Tartikoff appeared on the cover of TV Guide on October 8, 1988. He is the only network exec to be featured there in that capacity.
Tartikoff's grave marker includes the inscription: "The Last Great Ride -- We miss your energy, fun, brilliance and love every minute." It is at Mt. Sinai Memorial Park in Los Angeles, CA.
Winner of the Television Critics Association 1991 "Career Achievement Award".
Episode #8.1 of Seinfeld entitled, "The Butter Shave" was dedicated in his memory.
Episode of Star Trek: Deep Space Nine entitled "Time To Stand" was dedicated in his memory.
Tartikoff first resisted the casting of Michael J. Fox in Family Ties, saying that he just didn't have a face you'd see on a lunch box. After Fox's spectacular success, he sent Tartikoff a lunch box with his picture on it and a note saying "Eat crow, Tartikoff!"
David Hasselhoff thought Tartikoff was gay when they first met. They were on a plane with Brandon a few rows ahead of Hasselhoff. He kept turning around staring at him thinking about how great he would be for the lead in Knight Rider. He couldn't get up to introduce himself because of air turbulence.
Tartikoff himself came up with the idea of Miami Vice. He wanted a show about cops in the style of MTV.
The dog on Punky Brewster was named Brandon, after Tartikoff. The lead character in the show is named after Tartikoff's childhood sweetheart.

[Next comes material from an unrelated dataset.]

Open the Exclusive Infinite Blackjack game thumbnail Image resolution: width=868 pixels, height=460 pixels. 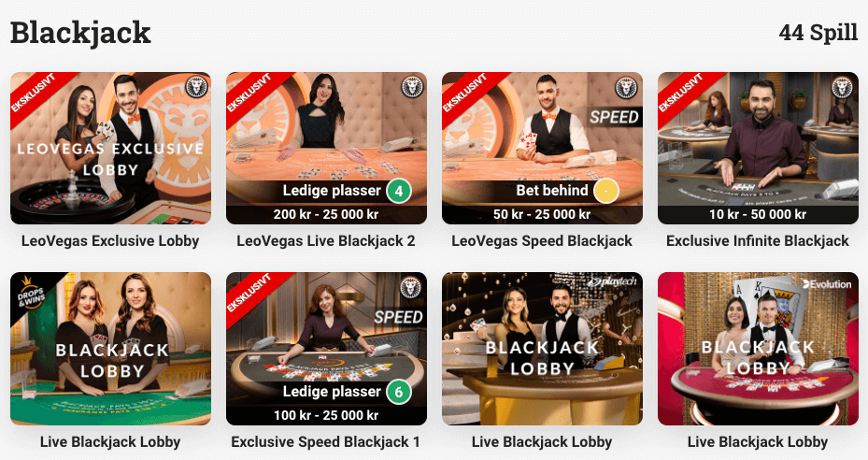(758, 149)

Tartikoff was inducted into the Academy of Television Arts & Sciences Hall of Fame in 2003.
Brandon was portrayed by John Getz in the 1996 movie, The Late Shift.
Brandon's widow, Lilly, took over his production company after his death, but is more well known as a leading anti-cancer activist. She has raised tens of millions of dollars in support or cancer research and has organized events with other such notables as Melanie Griffith and Katie Couric.
Tartikoff left his job at Paramount in 1992 to move his family to New Orleans where his daughter Calla was going through rehabilitation due to serious injuries from an automobile accident that she and Tartikoff were in.
NATPE(National Association of Television Programming Executives) awards the "Brandon Tartikoff Legacy Award" annually to "television professionals who exhibit extraordinary passion, leadership, independence and vision in the process of creating television programming and in evoking the spirit of Tartikoff's generosity."
Tartikoff's production company was named H. Beale, after the character in the 1976 movie, Network.
Under Tartikoff, NBC had a stretch of 68 consecutive weeks in which they were ranked #1 in prime time ratings.
Brandon left NBC in 1991 at the top of his game. The network had been #1 in the ratings for six consecutive seasons.
When promoted to the head of programming at NBC at age 31, Brandon was the youngest person to ever hold that position at any network. When he left at age 42, he had held the position longer than anyone else ever had.
Brandon's autobiography was published in 1992 and is titled, The Last Great Ride.
Tartikoff: Cancer helps you see things more clearly. The disease, I've found, can actually help you do your job, and there's a very simple reason why: There's nothing like Cancer to keep you focused on what's important.
Tartikoff: The car is the star. (When refusing David Hasselhoff's demand for a raise during Knight Rider.
Brandon: For twelve years, I had the best worst job in the world.
Brandon: If you have a good time making it, they'll have a good time watching it.